Within the field of artificial intelligence, machine learning is a set of techniques and algorithms that use large quantities of data to achieve certain AI goals. Machines acquire the ability to learn different tasks, with some of them being very sophisticated and yet trivial to humans, like vision or character recognition. These machines are not explicitly programmed for these tasks but rather perform them through the use of general algorithms designed to be trained with data. Depending on whether the training data was previously labeled by humans or not, the learning process will be called either supervised or unsupervised learning. Either way, those algorithms, once trained, are capable of making predictions or decisions, weighing the features that provide the best result. Though machine learning started in the 1980s, only recently have computers exhibited the capabilities to store and process the enormous quantities of data required to train these algorithms. Artificial neural networks come to mind and there are few examples of research projects available in aviation, like SafeClouds. Within machine learning, deep learning is a subset of algorithms that use multiple layers for feature extraction, mainly based on artificial neural networks.

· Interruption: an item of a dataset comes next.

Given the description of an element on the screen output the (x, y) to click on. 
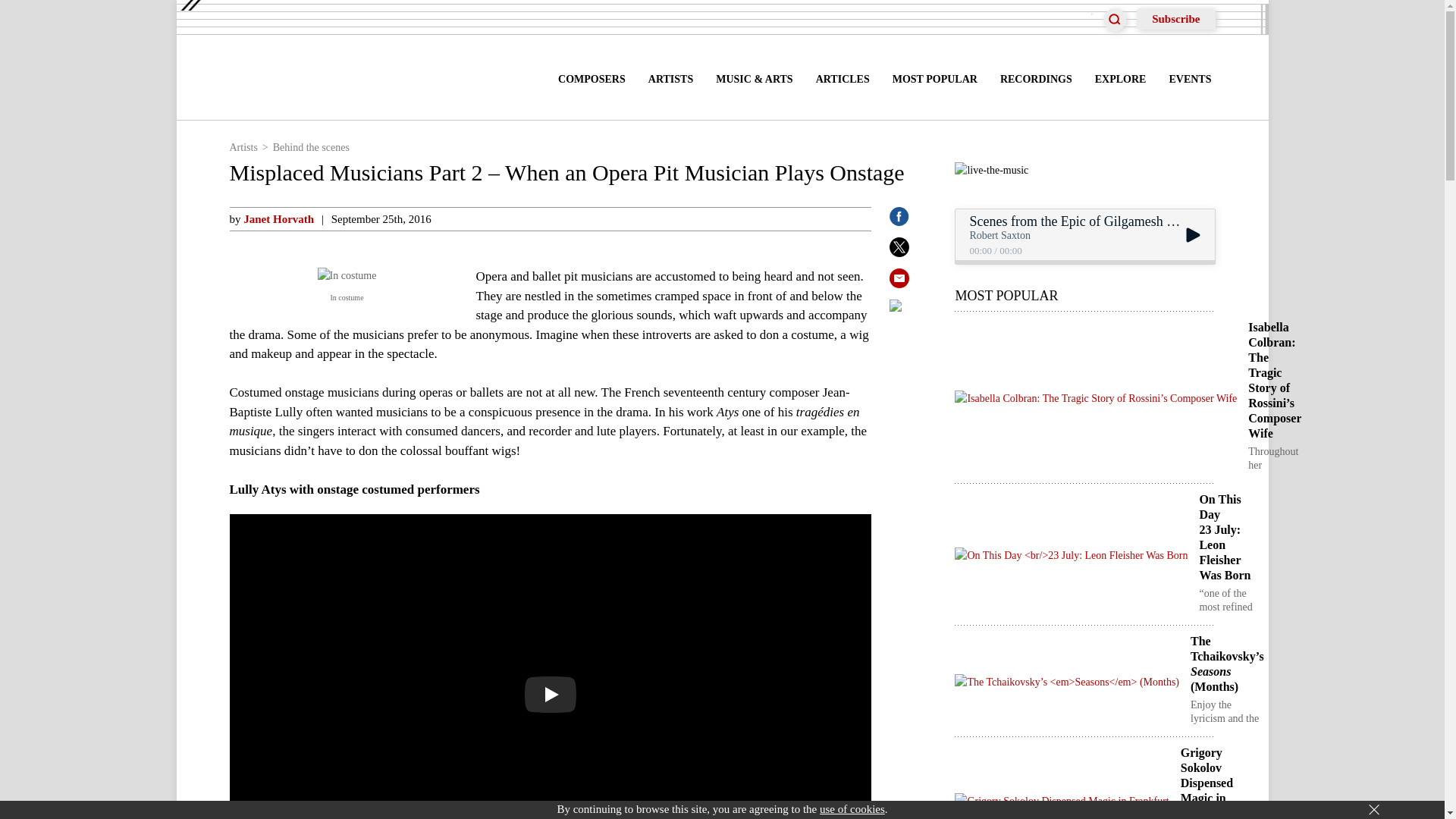
Share this Entry on Facebook (898, 220)
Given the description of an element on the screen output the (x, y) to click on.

However, data analytics involves more than one challenge. In order for the most successful algorithms (e.g. artificial neural networks) to thrive, we must solve different problems. First, we require specific techniques to acquire, clean, fuse and semantically describe the different datasets available. Safeclouds.eu is using more than 10 different data sources to describe some operational challenges. Fusing all those datasets requires specific data management techniques. All these datasets require being run in a computer (processing) architecture that is scalable and that puts the data scientist at the center. Aviation data analytics require a particular infrastructure which we have written about before. Data are often proprietary and/or confidential and protecting the datawhile enabling analytics requires specific techniques. Cryptography has helped in this occasion. A variety of techniques, like secure multiparty computation or fully homomorphic encryption show promise in solving some of the confidentiality barriers to a broader use of data, although they still require some research. Last, but not least, data need to be consumed by humans, and visualization, as well as the user experience, needs to be taken into account in a full stack data solution.
All these fields, together with deep analytics, constitute the field of Data Science. We feel this term encompasses all the necessary techniques, tools and methodologies required to advance knowledge on the use of data in aviation.